There are two ways to avert the Tragedy of the Commons, as Hardin’s essay explains. The first is to convert the commons to private property, dividing up the land so that every herdsman owns a piece of pasture and has a personal incentive not to destroy it. The second is to make rules limiting the number of cattle on the commons. This approach, government regulation, is the most obvious solution to some complex environmental problems, especially ones involving global commons like the oceans or the atmosphere. But garbage is not one of these complex problems.
The Tragedy of the Dump is a simple problem better resolved with the first approach: private responsibility. Your trash is already your private property. You should be responsible for getting rid of it. You should have to pay to get rid of it — and you should pay whatever price it takes to insure that your garbage doesn’t cause environmental problems for anyone else. Paying for residential garbage collection sounds like a radical idea in New York and other cities where these costs are hidden in property taxes, but it’s already being done in thousands of communities, including cities like Minneapolis, San Francisco and Seattle. It’s also standard practice for commercial establishments in New York and elsewhere. Some cities charge according to volume — the number of bags or cans that you fill — and some have begun experimenting with charging by the pound.
Once people switch to this pay-as-you-throw system, they throw away less — typically at least 10 to 15 percent less. Some shop differently; some take their names off junk-mail lists; some recycle. Instead of following (or ignoring) arcane rules and targets set by politicians, they’re personally motivated to figure out what’s worth paying to discard and what’s worth diverting to a recycling bin. Those who want to recycle for spiritual reasons can do so; others can recycle whatever makes economic sense to them.
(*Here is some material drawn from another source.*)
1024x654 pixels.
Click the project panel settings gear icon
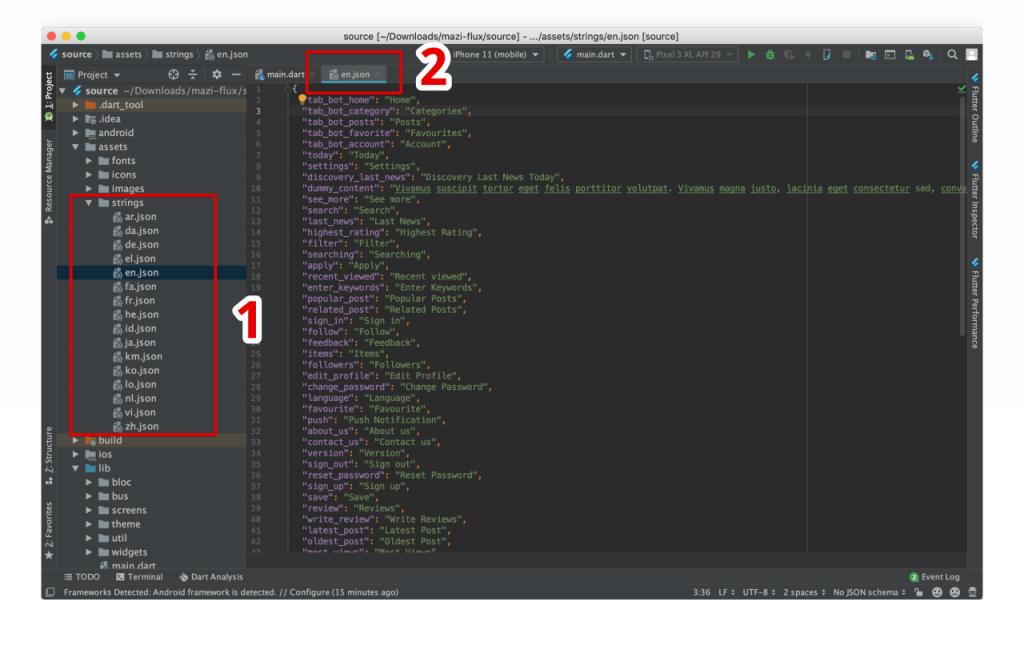(x=216, y=74)
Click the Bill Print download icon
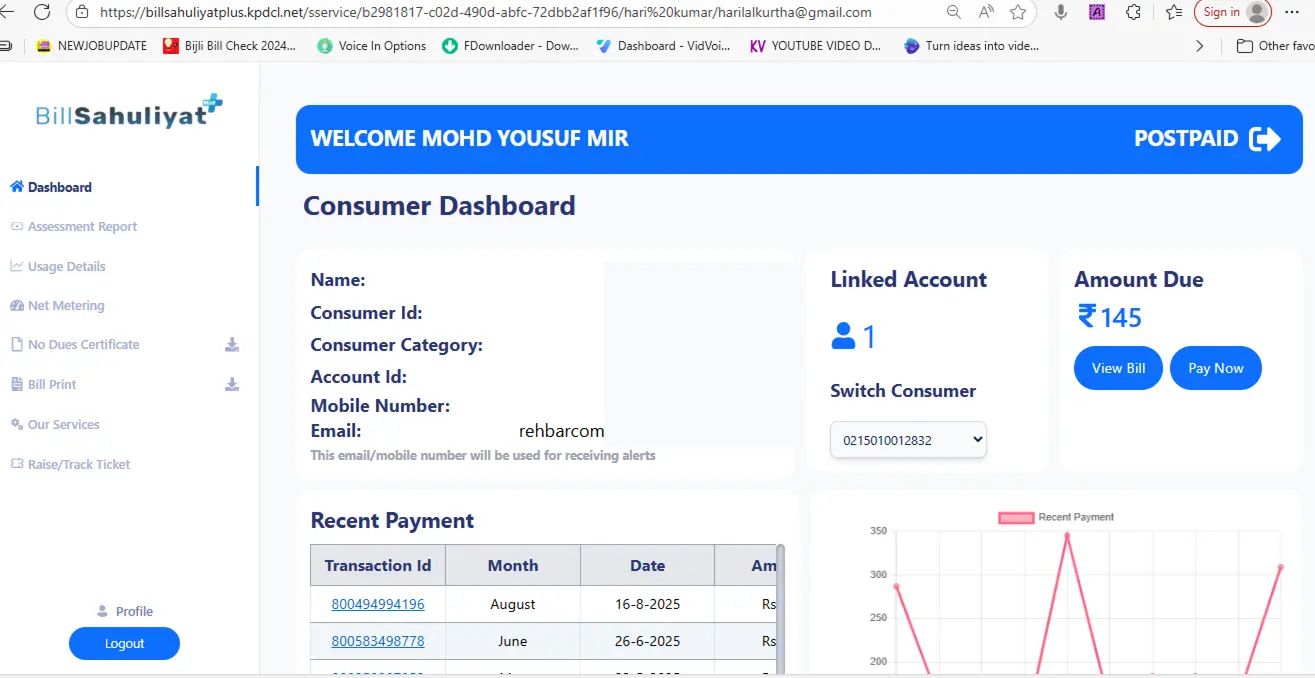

If the pay-as-you-throw system became common everywhere, there would be no need for recycling laws and goals and moral exhortations. “In a purely market-driven situation, people would still recycle according to what makes sense in their area,” says Lynn Scarlett, the vice president of research at the Reason Foundation, which has studied pay-as-you-throw systems. “In most places it would pay to recycle aluminum cans, corrugated cardboard and office paper. A lot of newspapers and some clear glass would be recycled. But people wouldn’t meet the high targets set by laws. They wouldn’t bother with some of the things being mandated today, like mixed paper and certain plastics.”